**Document extract**
Author Ilovelucy06 Posted December 4, 2012 Author Posted December 4, 2012 I know nobody has replied but it feels good to get my thoughts down in writing... We talked more last night, and again it was just more of the same He keeps saying he is sorry he f****** everything up before I left, by just being lazy and not caring about our relationship, and he doesn't want that to ruin what we have. I feel like I'm being torn in two. One part of me wants to give it another chance, go over there, be living on our own not in a parents house, and see what happens.... But the other half thinks it is kinder to him to just end it now, even though he will be heartbroken... I truly regret what I did, and now I'm just so lost, I don't know which way to turn. I'm terrified of making the wrong decision, and when I see him and he's crying I just can't imagine hurting him more.

**What you have to do**
Copy the stretch of the relationship post from "Author Ilovelucy06 Posted" through "hurting him more.", changing "terrified" to "scared".

**Dataset excerpt**

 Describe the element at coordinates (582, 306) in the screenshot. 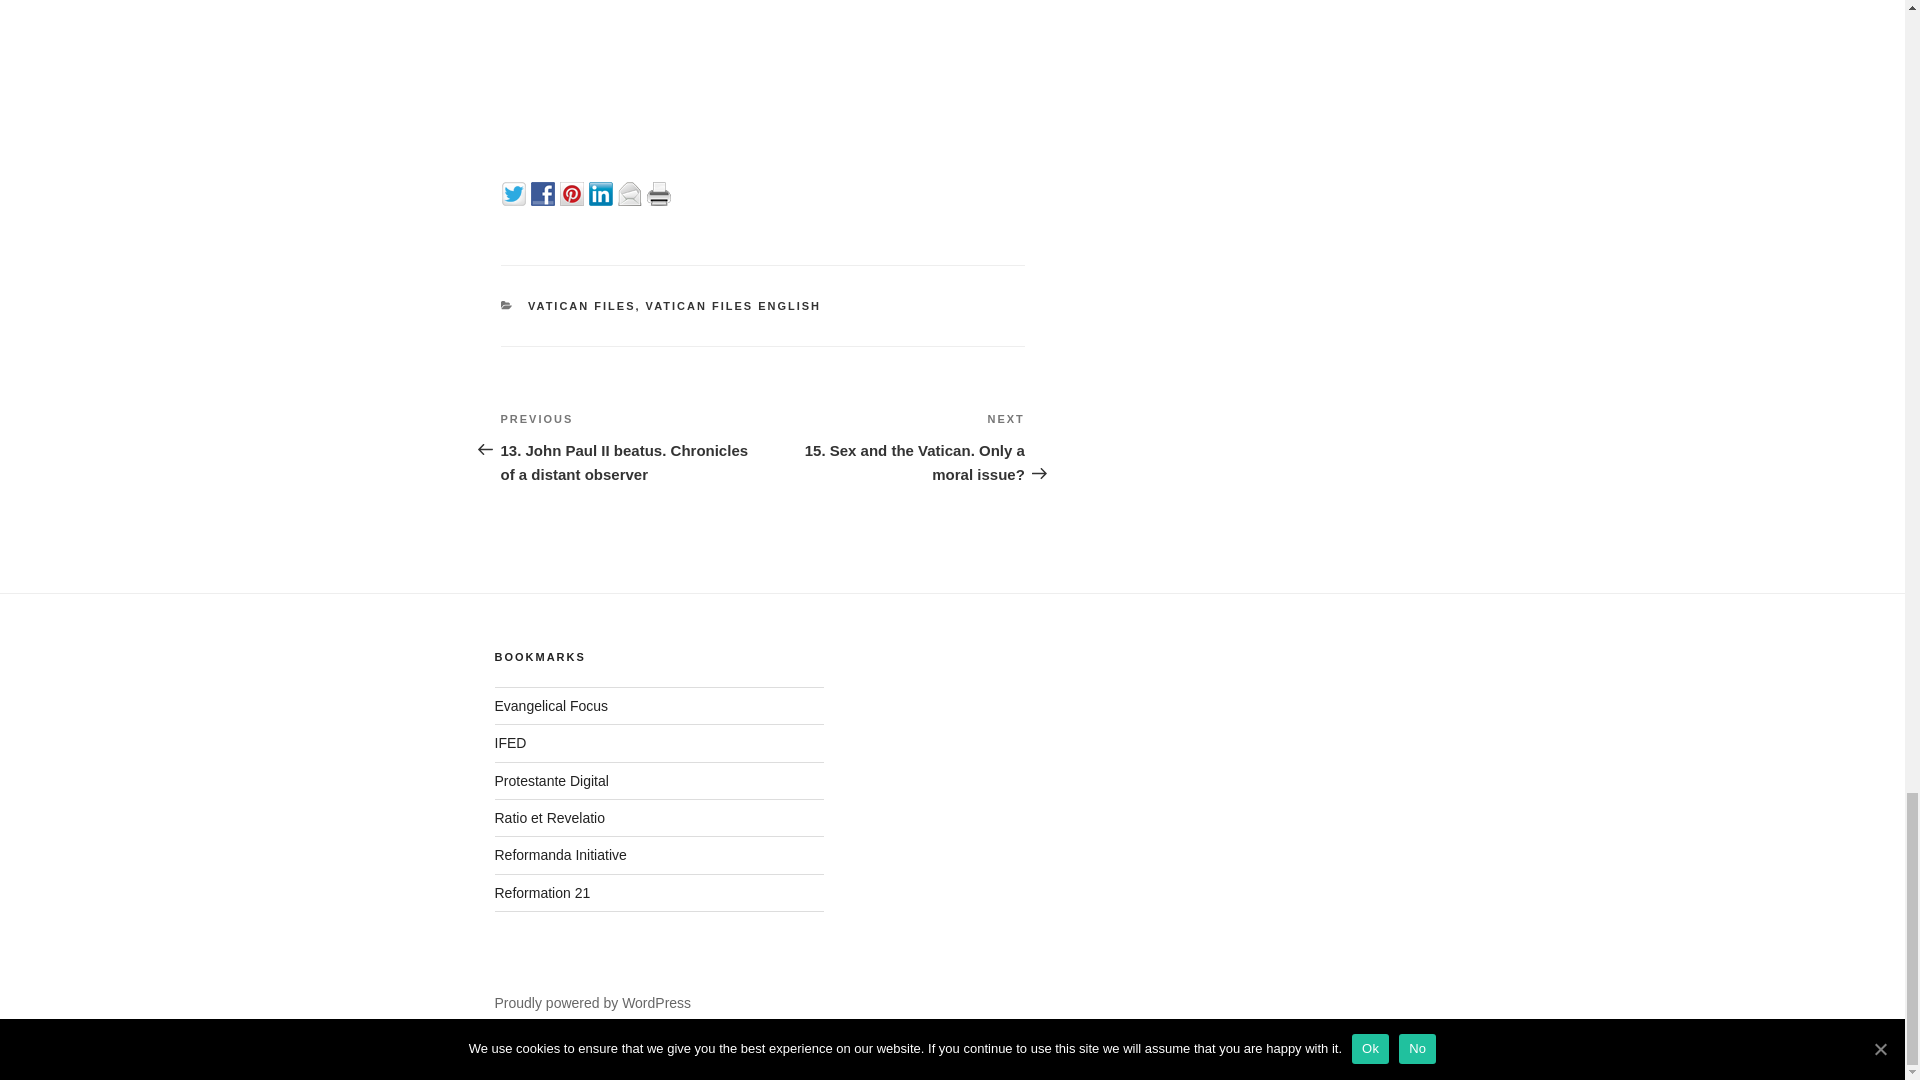

I see `Twitter` at that location.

**Expected output**
Author Ilovelucy06 Posted December 4, 2012 Author Posted December 4, 2012 I know nobody has replied but it feels good to get my thoughts down in writing... We talked more last night, and again it was just more of the same He keeps saying he is sorry he f****** everything up before I left, by just being lazy and not caring about our relationship, and he doesn't want that to ruin what we have. I feel like I'm being torn in two. One part of me wants to give it another chance, go over there, be living on our own not in a parents house, and see what happens.... But the other half thinks it is kinder to him to just end it now, even though he will be heartbroken... I truly regret what I did, and now I'm just so lost, I don't know which way to turn. I'm scared of making the wrong decision, and when I see him and he's crying I just can't imagine hurting him more.